Le questionnement au cœur de ma recherche consiste donc à se demander si les juridictions pénales internationales disposent de moyens suffisants pour contraindre les destinataires des mesures conservatoires à les exécuter. Mais pour que leur exécution soit envisagée, il importe avant tout d’établir que ces mesures sont bien des normes[2] contraignantes pour les états, car les normes qui leur sont adressées au plan international ne sont pas toutes revêtues d’un caractère obligatoire.

Après avoir entamé une recension approximative des diverses mesures conservatoires, j’ai tenté de construire la justification du caractère obligatoire de celles-ci. A cette tentative, succède désormais celle qui consiste à mettre en relief les possibles leviers dont les tribunaux pénaux internationaux disposent afin d’assurer l’application des mesures conservatoires qu’elles prennent.

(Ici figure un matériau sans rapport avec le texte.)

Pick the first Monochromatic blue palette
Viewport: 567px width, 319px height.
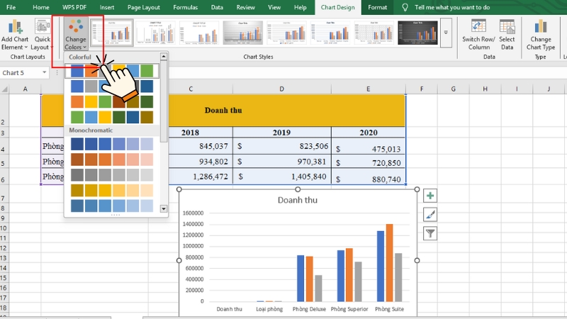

A ce stade toutefois, les réponses apportées au questionnement relatif à mon sujet de thèse ne sont encore que très approximatives. Mais leur approfondissement permettra de résoudre, c’est du moins l’ambition de cette thèse, une question encore plus générale en rapport la justice pénale internationale dans son ensemble : celle de son effectivité.

Paul Verma Verma
Doctorant en 2e année – Equipe de Droit International, Européen et Comparé – Centre de Droit International (EDIEC-CDI) – Université Jean Moulin Lyon 3

EDIEC

Article publié dans le cadre des dossiers  » Les doctorants parlent de leur recherche » en partenariat avec Pop’Sciences

 

Bibliographie sélective

  • ASCENSIO Hervé, DECAUX Emmanuel, PELLET Alain, Droit international pénal, Paris, A. Pedone, 2012.
  • COHEN-JONATHAN Gérard, FLAUSS Jean-François (dir.), Mesures conservatoires et droits fondamentaux, Bruxelles, Bruylant, 2005.
  • KELSEN Hans, Théorie pure du droit, traduit par Charles EISENMANN, Paris, L.G.D.J., 1962.
  • RUIZ-FABRI Hélène, SOREL Jean-Marc (dir.), Le contentieux de l’urgence et l’urgence dans le contentieux devant les juridictions internationales : regards croisés, Paris, A. Pedone, Coll. Contentieux international, 2001.

Notes

[1] Le gel des avoirs et la saisie des biens d’un suspect est une mesure conservatoire qui consiste à empêcher ce dernier d’accéder librement à ses comptes bancaires et de disposer de certains de ses biens. Etant donné que les auteurs de crimes internationaux souhaitent, assez bien souvent, échapper à la justice, le but de cette mesure conservatoire est justement de faciliter la localisation d’un suspect ainsi que sa comparution devant les Tribunaux pénaux internationaux. En suivant ce lien, il est possible de consulter un exemple de décision indiquant des mesures conservatoires.

[2] La norme est le phénomène au cœur des sciences juridiques. Selon Hans Kelsen, l’un des plus éminents analystes de la science du droit, « le mot ”norme“ exprime l’idée que quelque chose doit être ou se produire, en particulier qu’un homme doit se conduire d’une certaine façon ». Voir l’ouvrage fondamental de cet auteur qui s’intitule Théorie pure du droit, traduit par Charles Eisenmann, Paris, L.G.D.J, 1962, p. 13.  Autrement dit, une norme est un énoncé prescriptif qui invite son destinataire à se conduire d’une façon déterminée. Ainsi par exemple la règle biblique qui commande aux hommes de ne pas tuer son prochain (Tu ne tueras point) est une norme.